Defining the literacy of magic necessarily becomes an issue of social institutions defining what magic ought to be and who is or isn't practicing magic, but for us to really understand magic, we need to carefully consider that when we define magic as a literacy we limit our understanding of it as well, in a way that can blind us to the evolution of magic, as well as the understanding of magic as a practice as opposed to a literacy.

In my next article in this series, I'm going to share my own explorations of the definition and literacy of magic, because this has been a pet interest of mine for the last 10 years and this topic is, I think, extremely relevant to the evolution of magic and its relevance in our modern society and culture as well as whether magic can continue to be relevant to the Pagan community. We'll also explore in further depth the difference between a literacy of magic and a practice of magic, which I think is essential in understanding how problematic it can be to apply the concept of literacy to magic.

*I recognize that for some spiritual paths such as Heathen or polytheistic practices, magic is consider to be optional, and as such not every person will feel a need to practice magic or see it as essential for their spiritual experience.

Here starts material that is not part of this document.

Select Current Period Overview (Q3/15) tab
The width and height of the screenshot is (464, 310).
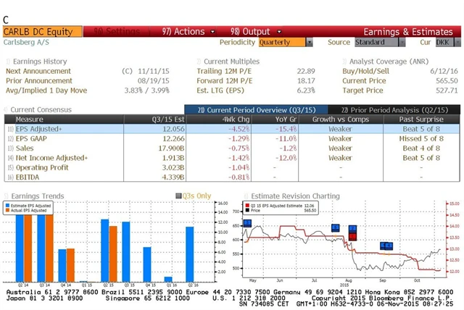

Part 2 of this series can be found here.

Last modified on
Taylor Ellwood is the author of Pop Culture Magic Systems, Space/Time Magic, Magical Identity and a number of other occult books. He posts about his latest projects at Magical Experiments.

Comments

  • Crystal Blanton
    Crystal Blanton Saturday, 23 November 2013

    I am happy to read this exploration of the social constructs around words like literacy and the implications of using words of such. I think it can be very alienating.... and while I agree that there is not a common core for magical learning, and that could be useful, I also see that it could leave a lot of people out of the acceptable magic category. And that is very problematic for me.

    For example, I think there are a lot of cultural nuances that are passed down from family to family, ones that are a part of our magical paths even if not identified that way by others. These types of magic would not be included in a system like this, and in essence it would serve to exclude those who call into that category.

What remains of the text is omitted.